Granomaly: A Temporal Graph Neural Network-Based Anomaly Detection Framework for 5G Core Network Control Plane

This article introduces Granomaly, an open-source 5G core network control plane anomaly detection framework developed by TF0x42 (GitHub link: https://github.com/TF0x42/granomaly, release date: 2026-06-16). The framework uses Temporal Graph Neural Network (TGNN) technology to achieve efficient anomaly detection by targeting the graph structure characteristics and temporal dependencies of 5G control plane traffic, providing a new technical solution for 5G network security operations.

The rapid global deployment of 5G brings advantages such as high speed and low latency, but its complexity and openness increase security risks. Compared to 4G, 5G adopts Service-Based Architecture (SBA), NFV, and SDN technologies, significantly expanding the attack surface; traditional rule-based and signature-based detection methods struggle to handle unknown threats, making machine learning-based anomaly detection a research hotspot.

Granomaly is an open-source anomaly detection framework for 5G core network control plane traffic. Its core innovation is applying TGNN to signaling data analysis to capture graph structure and temporal patterns. Characteristics of 5G control plane traffic:

1. SBA architecture uses HTTP/2 communication, which has interface security risks;
2. Complex signaling interactions involving dependencies among multiple network functions;
3. Dynamic changes in network topology require adaptive detection;
4. Massive data requires real-time processing.

Technical Analysis

• GNN Basics: Processes graph-structured data, models relationships, message passing, and structure awareness;
• TGNN Extensions: Supports temporal processing through time encoding, dynamic graph updates, historical aggregation, and temporal prediction;
• Granomaly Implementation: May use GAT/GCN + temporal encoders (LSTM/GRU/Transformer) + anomaly scoring layer.

Detection Process

1. Data Preprocessing: Signaling parsing, graph construction, feature extraction, sequence segmentation;
2. Model Training: Learning normal behavior patterns, graph embeddings, and temporal rules;
3. Online Detection: Real-time graph updates, anomaly scoring, threshold judgment, alarm generation.
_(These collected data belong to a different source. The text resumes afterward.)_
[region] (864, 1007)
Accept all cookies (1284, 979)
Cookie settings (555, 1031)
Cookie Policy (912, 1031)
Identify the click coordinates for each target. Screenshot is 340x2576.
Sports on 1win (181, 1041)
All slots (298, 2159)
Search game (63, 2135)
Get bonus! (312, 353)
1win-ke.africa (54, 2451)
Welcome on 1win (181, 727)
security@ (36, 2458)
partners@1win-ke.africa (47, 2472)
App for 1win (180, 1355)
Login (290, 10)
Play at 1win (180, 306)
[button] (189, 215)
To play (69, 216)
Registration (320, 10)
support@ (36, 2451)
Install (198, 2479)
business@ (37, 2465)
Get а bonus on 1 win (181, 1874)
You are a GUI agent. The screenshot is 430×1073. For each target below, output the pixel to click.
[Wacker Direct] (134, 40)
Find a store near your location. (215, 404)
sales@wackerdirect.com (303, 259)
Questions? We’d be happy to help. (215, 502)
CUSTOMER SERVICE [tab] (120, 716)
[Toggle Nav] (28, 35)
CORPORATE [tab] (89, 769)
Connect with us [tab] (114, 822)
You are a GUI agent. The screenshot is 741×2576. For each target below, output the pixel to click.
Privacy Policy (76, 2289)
Granomaly can detect various 5G anomalies:

• Signaling storm attacks: Identify abnormal signaling frequency/patterns;
• Protocol vulnerability exploitation: Analyze abnormal signaling sequences;
• Network function anomalies: Locate abnormal nodes;
• Insider threats: Identify operations deviating from normal baselines;
• Configuration errors: Quickly detect configuration issues.

Compared to traditional methods, Granomaly's advantages:

1. No labeled data required: Uses unsupervised/self-supervised learning, only needs normal traffic;
2. Strong interpretability: Attention mechanism provides anomaly causes and involved network functions;
3. Adapts to dynamic environments: Temporal modeling supports network changes;
4. Real-time processing: Local computing supports incremental updates and parallel processing.

Deployment Considerations

• Data Collection: Needs integration with NFV MANO and SDN controllers;
• Computing Resources: Requires GPU support; model compression or edge deployment can be considered;
• Latency Optimization: Balance accuracy and response speed;
• Privacy Compliance: Ensure data processing complies with regulations.

Future Directions

• Federated Learning: Collaborative training across operators;
• Multimodal Fusion: Combine control plane/user plane/physical layer data;
• Adversarial Robustness: Enhance attack resistance;
• Automated Response: Integrate with orchestration systems;
• 6G Prospects: Apply to next-generation network security.

Granomaly demonstrates the innovative application of TGNN in the field of 5G security, providing new ideas for addressing 5G security challenges. This open-source project deserves attention from researchers in network security, telecommunications technology, and graph neural networks. As 5G deployment evolves, intelligent security detection technologies will play an important role in ensuring reliable network operation.